What you will do:
Return verbatim the entries from the line that contains "upon [114, 473]" through the final line, with both of those lines included. Omit the pictures from your answer.

Data drawn from a collection

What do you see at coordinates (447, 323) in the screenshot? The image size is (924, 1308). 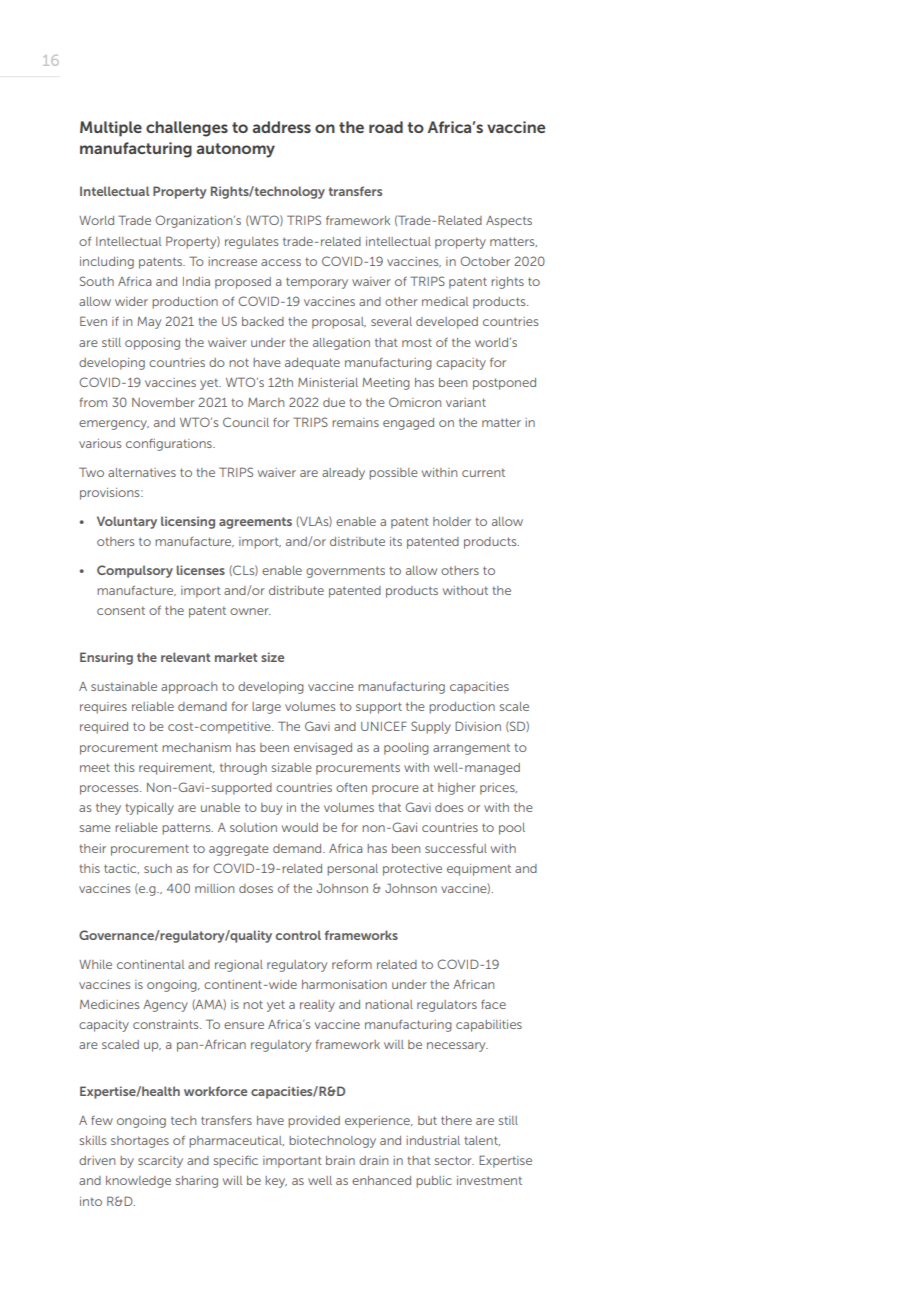 I see `developed` at bounding box center [447, 323].
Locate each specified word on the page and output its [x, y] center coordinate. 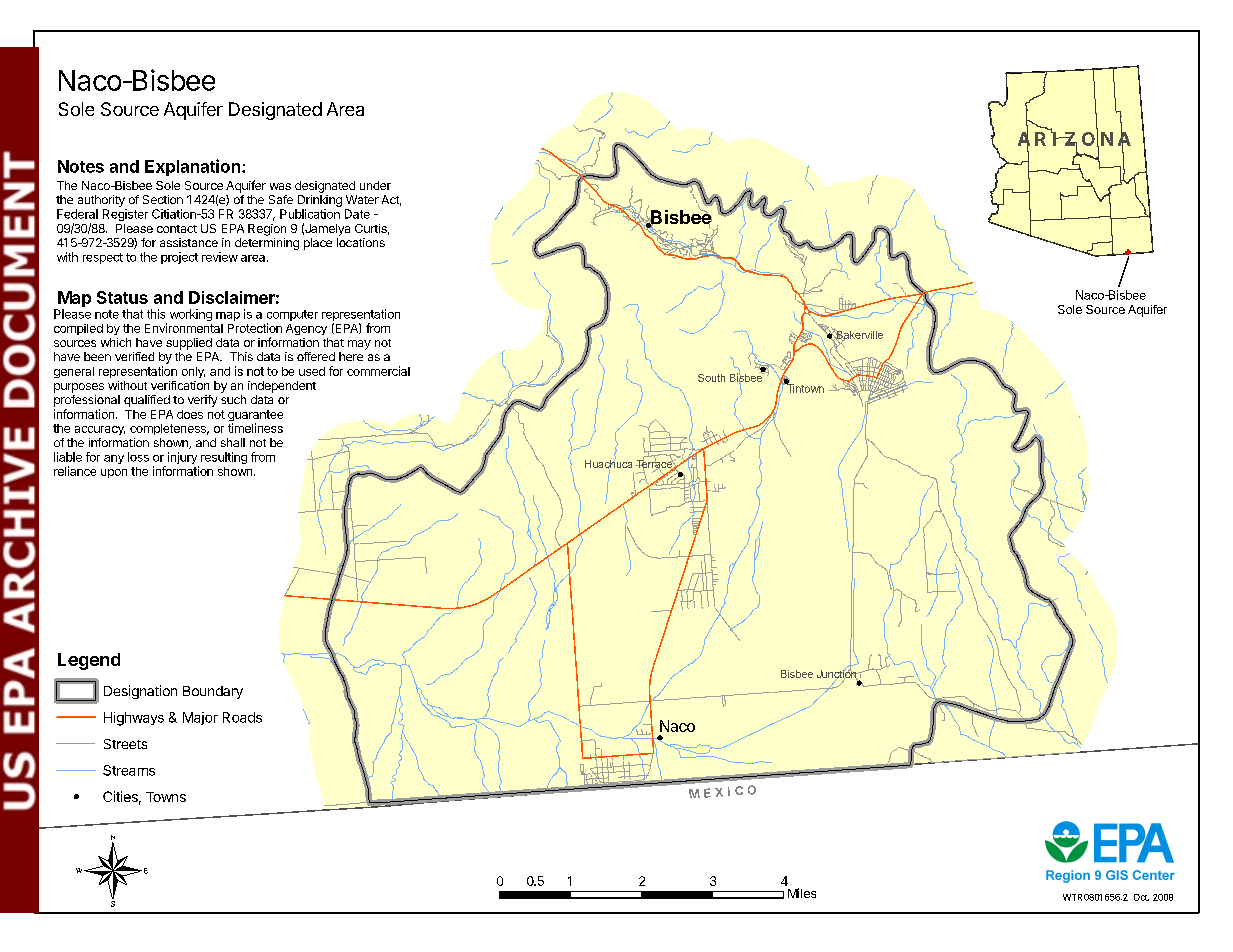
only [193, 372]
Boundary [213, 692]
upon [114, 473]
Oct [1141, 897]
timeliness [255, 428]
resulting [224, 458]
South [711, 378]
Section [163, 199]
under [375, 185]
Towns [166, 797]
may [359, 345]
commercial [378, 371]
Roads [242, 717]
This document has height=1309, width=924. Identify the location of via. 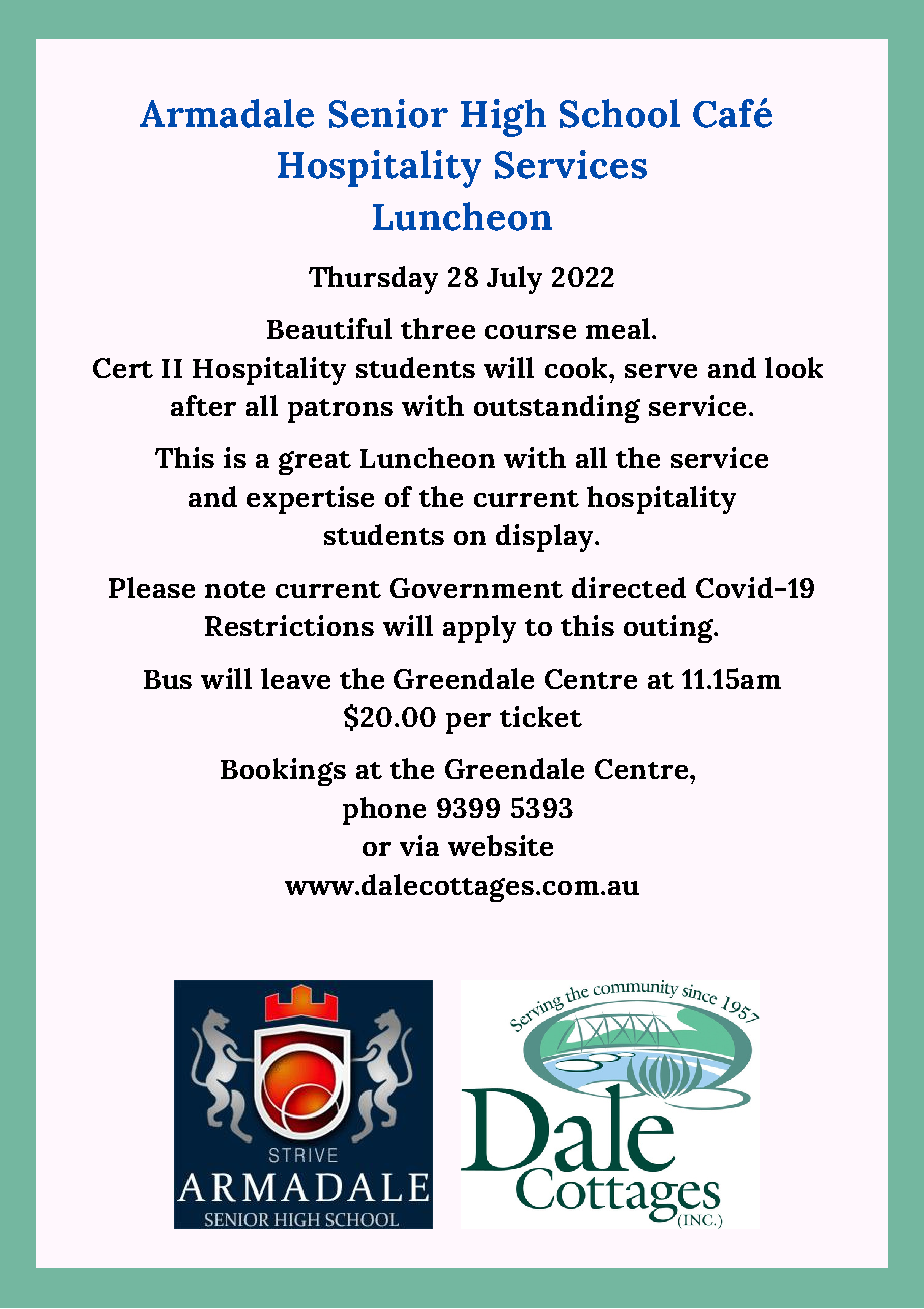
(419, 845).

Solution for this problem:
upon [114, 473]
Oct [1141, 897]
timeliness [255, 428]
resulting [224, 458]
South [711, 378]
Section [163, 199]
under [375, 185]
Towns [166, 797]
may [359, 345]
commercial [378, 371]
Roads [242, 717]
This document has height=1309, width=924. Identify the location of via. 
(419, 845).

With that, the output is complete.